Rennie joined Bristol on loan from Edinburgh in January 2014 after finding himself surplus to requirements and made a significant impact, as he helped the club reach the Greene King IPA Championship final.
He’ll be missed there and it’s up to the other senior guys to cover that and ensure he’s not as missed as perhaps you might think.
Injury kept him from playing the aggregate defeat to London Welsh, but Rennie made a significant in his 12 months with the club, scoring seven tries in 13 appearances.
Holley also paid tribute to Rennie’s natural abilities as an openside flanker that helped the player win 20 international caps for Scotland, play at the 2011 Rugby World Cup in New Zealand, and a Heineken Cup semi-final with Edinburgh in 2012.
“Ross, as an openside flanker, ran some tremendous attacking running lines, which is quite a natural ability to have,” Holley added.
“He scored a lot of tries in his career for an openside flanker.
“His link play was tremendous.
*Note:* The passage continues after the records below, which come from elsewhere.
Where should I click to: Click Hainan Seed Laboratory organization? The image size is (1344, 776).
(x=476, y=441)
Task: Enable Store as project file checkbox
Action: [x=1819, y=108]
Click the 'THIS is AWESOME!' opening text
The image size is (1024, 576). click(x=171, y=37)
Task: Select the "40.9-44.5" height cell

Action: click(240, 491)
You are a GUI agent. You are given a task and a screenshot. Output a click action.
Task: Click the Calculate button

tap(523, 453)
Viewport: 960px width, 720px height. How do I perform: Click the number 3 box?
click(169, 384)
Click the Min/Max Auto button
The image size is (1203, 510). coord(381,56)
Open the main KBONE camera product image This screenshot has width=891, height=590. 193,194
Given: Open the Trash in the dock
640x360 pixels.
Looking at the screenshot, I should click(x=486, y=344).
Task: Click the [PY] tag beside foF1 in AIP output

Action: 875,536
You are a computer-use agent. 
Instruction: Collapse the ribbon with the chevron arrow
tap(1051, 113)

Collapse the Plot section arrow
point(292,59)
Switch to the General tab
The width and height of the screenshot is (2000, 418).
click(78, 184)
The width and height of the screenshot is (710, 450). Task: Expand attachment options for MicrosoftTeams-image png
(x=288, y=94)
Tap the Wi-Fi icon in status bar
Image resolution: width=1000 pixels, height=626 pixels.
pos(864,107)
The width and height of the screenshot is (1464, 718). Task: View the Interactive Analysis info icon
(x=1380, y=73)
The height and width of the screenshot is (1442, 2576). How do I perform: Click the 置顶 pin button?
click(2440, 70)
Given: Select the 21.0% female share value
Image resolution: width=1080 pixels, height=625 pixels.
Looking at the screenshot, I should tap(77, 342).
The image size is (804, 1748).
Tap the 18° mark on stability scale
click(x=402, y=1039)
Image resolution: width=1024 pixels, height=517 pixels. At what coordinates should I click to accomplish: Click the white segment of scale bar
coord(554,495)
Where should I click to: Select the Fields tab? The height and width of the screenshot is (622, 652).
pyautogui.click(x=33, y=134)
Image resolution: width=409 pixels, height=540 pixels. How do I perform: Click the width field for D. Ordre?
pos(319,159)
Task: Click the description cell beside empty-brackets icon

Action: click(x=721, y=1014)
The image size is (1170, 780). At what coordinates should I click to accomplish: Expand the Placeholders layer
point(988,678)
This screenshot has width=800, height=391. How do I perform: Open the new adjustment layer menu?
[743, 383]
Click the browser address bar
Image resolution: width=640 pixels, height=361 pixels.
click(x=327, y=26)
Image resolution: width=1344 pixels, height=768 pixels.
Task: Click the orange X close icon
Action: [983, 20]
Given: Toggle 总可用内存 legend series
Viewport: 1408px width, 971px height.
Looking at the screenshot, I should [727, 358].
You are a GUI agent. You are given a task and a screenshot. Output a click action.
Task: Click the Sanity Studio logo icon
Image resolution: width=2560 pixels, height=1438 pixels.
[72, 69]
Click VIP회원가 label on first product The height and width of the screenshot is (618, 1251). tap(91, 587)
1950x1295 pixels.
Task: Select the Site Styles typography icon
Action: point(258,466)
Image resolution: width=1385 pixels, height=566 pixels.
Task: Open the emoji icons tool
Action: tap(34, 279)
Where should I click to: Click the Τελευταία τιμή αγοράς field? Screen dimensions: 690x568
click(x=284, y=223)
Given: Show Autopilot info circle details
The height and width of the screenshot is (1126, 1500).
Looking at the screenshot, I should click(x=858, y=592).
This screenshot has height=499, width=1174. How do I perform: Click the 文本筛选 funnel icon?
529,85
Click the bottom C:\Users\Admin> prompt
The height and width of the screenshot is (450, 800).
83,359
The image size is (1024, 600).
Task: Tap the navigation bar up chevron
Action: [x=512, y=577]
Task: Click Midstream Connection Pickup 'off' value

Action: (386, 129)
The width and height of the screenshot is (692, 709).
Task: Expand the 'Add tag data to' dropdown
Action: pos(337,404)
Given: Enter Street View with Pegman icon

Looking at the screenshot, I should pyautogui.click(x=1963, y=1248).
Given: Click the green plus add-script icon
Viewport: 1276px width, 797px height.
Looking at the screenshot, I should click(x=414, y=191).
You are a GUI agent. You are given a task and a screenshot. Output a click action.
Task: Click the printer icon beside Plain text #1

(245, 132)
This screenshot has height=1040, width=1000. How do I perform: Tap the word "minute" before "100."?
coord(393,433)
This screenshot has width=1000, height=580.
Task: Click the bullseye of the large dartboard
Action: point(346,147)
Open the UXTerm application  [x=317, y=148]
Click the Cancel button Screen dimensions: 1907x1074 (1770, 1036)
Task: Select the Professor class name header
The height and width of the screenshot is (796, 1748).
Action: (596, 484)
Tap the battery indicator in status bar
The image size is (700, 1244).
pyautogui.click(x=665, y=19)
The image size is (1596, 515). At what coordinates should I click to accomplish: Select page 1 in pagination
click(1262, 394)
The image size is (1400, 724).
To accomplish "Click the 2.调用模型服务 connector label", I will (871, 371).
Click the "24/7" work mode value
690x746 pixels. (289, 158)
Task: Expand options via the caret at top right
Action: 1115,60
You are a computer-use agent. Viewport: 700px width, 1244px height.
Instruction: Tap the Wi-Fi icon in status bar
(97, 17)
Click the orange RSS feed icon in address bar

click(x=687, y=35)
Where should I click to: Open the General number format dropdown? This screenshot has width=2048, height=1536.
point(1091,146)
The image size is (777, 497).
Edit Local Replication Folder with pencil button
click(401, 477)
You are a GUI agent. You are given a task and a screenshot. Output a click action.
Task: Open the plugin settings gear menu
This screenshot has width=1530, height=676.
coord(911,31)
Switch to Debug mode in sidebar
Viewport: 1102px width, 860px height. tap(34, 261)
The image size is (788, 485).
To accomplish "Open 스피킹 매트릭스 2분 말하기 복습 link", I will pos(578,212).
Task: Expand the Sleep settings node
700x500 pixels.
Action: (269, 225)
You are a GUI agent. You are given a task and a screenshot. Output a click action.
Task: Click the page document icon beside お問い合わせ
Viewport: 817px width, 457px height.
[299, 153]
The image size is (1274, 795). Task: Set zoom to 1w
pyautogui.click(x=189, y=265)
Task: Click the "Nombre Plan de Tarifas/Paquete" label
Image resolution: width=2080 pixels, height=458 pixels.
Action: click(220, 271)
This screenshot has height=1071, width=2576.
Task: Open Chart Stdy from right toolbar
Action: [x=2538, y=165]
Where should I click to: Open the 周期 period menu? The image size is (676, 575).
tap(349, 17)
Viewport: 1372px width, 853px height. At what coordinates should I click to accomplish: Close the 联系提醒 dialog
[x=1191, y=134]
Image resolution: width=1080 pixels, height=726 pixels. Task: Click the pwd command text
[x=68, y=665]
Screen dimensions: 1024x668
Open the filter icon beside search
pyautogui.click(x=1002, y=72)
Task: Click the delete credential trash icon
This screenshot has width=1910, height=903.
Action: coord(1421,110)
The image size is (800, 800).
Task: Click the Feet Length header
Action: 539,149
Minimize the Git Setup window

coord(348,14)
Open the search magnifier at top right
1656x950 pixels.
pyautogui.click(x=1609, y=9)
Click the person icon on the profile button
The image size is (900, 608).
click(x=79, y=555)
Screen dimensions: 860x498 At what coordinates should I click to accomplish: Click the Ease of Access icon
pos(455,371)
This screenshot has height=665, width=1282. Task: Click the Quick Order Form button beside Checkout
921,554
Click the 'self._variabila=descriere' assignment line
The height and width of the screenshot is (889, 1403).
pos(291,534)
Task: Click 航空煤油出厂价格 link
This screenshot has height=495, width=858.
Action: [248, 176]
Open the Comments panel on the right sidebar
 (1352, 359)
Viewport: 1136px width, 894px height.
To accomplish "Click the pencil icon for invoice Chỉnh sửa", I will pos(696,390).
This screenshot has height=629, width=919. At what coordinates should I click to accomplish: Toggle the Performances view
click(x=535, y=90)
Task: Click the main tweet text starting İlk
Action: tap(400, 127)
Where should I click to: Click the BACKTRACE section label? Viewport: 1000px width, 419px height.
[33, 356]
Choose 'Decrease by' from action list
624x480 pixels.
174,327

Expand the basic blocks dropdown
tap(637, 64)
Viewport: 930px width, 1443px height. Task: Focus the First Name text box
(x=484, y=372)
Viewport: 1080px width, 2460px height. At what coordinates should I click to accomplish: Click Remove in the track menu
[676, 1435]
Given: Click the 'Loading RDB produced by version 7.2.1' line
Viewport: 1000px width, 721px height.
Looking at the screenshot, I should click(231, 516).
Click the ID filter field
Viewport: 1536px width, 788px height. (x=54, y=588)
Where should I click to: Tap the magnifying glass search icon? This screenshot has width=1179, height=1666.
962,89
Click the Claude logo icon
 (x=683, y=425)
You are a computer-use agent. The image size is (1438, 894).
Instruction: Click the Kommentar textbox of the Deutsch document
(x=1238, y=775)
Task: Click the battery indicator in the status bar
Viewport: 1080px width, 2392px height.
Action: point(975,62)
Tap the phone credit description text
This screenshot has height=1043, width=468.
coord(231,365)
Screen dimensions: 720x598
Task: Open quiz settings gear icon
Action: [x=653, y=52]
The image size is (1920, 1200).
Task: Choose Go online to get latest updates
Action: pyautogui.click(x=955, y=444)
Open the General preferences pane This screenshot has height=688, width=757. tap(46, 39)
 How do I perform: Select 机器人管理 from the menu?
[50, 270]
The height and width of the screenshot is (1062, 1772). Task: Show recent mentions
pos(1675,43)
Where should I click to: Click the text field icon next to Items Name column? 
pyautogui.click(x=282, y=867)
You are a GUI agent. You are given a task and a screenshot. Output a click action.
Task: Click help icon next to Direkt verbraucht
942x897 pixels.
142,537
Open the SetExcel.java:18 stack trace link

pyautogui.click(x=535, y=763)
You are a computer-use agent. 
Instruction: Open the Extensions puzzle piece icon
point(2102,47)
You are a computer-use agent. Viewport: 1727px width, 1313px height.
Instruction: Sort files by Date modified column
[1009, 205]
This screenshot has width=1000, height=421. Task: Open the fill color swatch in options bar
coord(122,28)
He wasn’t the quickest openside I’ve worked with, but because of those running lines and awareness — his playing ability — he was able to read situations and became a good link for backs.
“[He’s] an intelligent young man, who was able to articulate very, very well and bring on other players, and those are the sort of characters you’re looking for as a coach, so a lot of endearing qualities and he’ll be sorely missed.
“We’re looking at Bristol as a culture that’s developing on and off the field.
“When you’re challenging for title, trophies and promotions those characters are very, very important — you can’t underestimate what they do off the field.
“We work a lot off the field now, whether it be analysis, the physical or medical department, and Ross has experience there.
“He’ll be missed there and it’s up to the other senior guys to cover that and ensure he’s not as missed as perhaps you might think.
Despite Rennie’s loss, Holley also revealed that he had no plans to bring in a replacement for Rennie this season.